What to do:
Copy every one of the items below line for line, changing nothing.

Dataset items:
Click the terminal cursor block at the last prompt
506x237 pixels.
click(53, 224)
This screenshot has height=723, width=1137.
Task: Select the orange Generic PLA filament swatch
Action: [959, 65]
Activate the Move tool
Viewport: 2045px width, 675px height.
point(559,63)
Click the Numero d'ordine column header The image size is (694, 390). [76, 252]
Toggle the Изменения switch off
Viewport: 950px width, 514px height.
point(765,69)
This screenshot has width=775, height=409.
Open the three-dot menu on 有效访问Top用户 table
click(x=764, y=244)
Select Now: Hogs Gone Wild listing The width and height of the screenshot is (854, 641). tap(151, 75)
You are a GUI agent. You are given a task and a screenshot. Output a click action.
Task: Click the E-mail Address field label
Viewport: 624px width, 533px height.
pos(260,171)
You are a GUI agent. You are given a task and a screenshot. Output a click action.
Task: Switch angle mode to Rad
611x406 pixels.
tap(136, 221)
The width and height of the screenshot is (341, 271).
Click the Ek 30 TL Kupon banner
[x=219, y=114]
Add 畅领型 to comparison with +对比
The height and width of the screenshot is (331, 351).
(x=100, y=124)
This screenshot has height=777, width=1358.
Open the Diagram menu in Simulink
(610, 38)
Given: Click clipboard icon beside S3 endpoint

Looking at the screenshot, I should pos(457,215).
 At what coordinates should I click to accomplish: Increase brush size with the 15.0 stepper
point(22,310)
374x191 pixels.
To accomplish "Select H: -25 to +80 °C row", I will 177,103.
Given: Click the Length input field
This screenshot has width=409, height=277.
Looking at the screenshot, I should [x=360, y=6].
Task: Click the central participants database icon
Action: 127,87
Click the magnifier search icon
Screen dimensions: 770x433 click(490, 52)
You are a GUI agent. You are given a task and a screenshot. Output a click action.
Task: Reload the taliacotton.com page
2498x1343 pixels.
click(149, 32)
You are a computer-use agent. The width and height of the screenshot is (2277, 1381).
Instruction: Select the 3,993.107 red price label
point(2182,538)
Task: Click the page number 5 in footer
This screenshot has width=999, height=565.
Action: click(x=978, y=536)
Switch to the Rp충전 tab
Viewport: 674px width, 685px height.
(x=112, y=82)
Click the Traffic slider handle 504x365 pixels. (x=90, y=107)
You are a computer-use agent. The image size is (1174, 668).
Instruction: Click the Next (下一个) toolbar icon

Answer to the exercise:
Click the terminal cursor block at the last prompt
506x237 pixels.
click(53, 224)
This screenshot has height=723, width=1137.
Task: Select the orange Generic PLA filament swatch
Action: [959, 65]
Activate the Move tool
Viewport: 2045px width, 675px height.
point(559,63)
Click the Numero d'ordine column header The image size is (694, 390). [76, 252]
Toggle the Изменения switch off
Viewport: 950px width, 514px height.
point(765,69)
This screenshot has width=775, height=409.
Open the three-dot menu on 有效访问Top用户 table
click(x=764, y=244)
Select Now: Hogs Gone Wild listing The width and height of the screenshot is (854, 641). tap(151, 75)
You are a GUI agent. You are given a task and a screenshot. Output a click action.
Task: Click the E-mail Address field label
Viewport: 624px width, 533px height.
pos(260,171)
You are a GUI agent. You are given a task and a screenshot. Output a click action.
Task: Switch angle mode to Rad
611x406 pixels.
tap(136, 221)
The width and height of the screenshot is (341, 271).
Click the Ek 30 TL Kupon banner
[x=219, y=114]
Add 畅领型 to comparison with +对比
The height and width of the screenshot is (331, 351).
(x=100, y=124)
This screenshot has height=777, width=1358.
Open the Diagram menu in Simulink
(610, 38)
Given: Click clipboard icon beside S3 endpoint

Looking at the screenshot, I should pos(457,215).
 At what coordinates should I click to accomplish: Increase brush size with the 15.0 stepper
point(22,310)
374x191 pixels.
To accomplish "Select H: -25 to +80 °C row", I will 177,103.
Given: Click the Length input field
This screenshot has width=409, height=277.
Looking at the screenshot, I should [x=360, y=6].
Task: Click the central participants database icon
Action: 127,87
Click the magnifier search icon
Screen dimensions: 770x433 click(490, 52)
You are a GUI agent. You are given a task and a screenshot. Output a click action.
Task: Reload the taliacotton.com page
2498x1343 pixels.
click(149, 32)
You are a computer-use agent. The width and height of the screenshot is (2277, 1381).
Instruction: Select the 3,993.107 red price label
point(2182,538)
Task: Click the page number 5 in footer
This screenshot has width=999, height=565.
Action: click(x=978, y=536)
Switch to the Rp충전 tab
Viewport: 674px width, 685px height.
(x=112, y=82)
Click the Traffic slider handle 504x365 pixels. (x=90, y=107)
You are a computer-use agent. The image size is (1174, 668).
Instruction: Click the Next (下一个) toolbar icon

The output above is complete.